Task to carry out: From the material below, copy each line that holds the word "computer".

Start of Records shown

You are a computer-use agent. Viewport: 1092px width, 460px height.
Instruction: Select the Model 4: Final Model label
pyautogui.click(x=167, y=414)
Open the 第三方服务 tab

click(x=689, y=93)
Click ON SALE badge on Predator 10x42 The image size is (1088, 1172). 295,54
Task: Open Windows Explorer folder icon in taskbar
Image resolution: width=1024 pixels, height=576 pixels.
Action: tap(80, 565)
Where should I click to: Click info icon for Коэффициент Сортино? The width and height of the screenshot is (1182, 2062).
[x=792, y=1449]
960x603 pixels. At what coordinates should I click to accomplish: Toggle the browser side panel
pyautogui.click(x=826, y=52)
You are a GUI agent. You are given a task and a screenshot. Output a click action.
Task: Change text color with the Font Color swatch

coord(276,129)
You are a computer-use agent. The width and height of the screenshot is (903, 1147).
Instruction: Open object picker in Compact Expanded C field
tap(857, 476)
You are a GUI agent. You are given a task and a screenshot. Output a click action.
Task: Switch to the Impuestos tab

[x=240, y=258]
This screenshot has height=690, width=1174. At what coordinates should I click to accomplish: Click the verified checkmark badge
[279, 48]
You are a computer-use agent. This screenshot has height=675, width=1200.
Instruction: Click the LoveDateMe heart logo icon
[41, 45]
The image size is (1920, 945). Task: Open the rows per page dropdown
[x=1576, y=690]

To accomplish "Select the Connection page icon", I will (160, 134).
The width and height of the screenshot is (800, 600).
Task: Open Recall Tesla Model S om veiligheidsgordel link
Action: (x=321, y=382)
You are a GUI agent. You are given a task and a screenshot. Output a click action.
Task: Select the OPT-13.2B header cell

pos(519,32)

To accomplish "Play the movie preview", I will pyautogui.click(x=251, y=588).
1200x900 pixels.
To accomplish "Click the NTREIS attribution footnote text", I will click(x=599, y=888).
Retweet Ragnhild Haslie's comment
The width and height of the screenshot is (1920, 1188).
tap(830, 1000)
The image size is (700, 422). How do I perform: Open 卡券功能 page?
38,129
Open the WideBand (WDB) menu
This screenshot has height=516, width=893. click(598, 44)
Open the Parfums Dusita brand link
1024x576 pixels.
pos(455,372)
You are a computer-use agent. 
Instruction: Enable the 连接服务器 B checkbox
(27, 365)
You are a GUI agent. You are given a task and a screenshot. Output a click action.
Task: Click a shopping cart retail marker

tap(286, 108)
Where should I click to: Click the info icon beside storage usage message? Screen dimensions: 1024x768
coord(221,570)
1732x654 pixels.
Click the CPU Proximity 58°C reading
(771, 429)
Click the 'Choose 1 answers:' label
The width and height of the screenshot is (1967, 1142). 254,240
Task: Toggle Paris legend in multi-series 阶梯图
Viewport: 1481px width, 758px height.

End of Records shown

Task response:
You are a computer-use agent. Viewport: 1092px width, 460px height.
You are a computer-use agent. The width and height of the screenshot is (903, 1147).
You are a computer-use agent. This screenshot has height=675, width=1200.
You are a computer-use agent. 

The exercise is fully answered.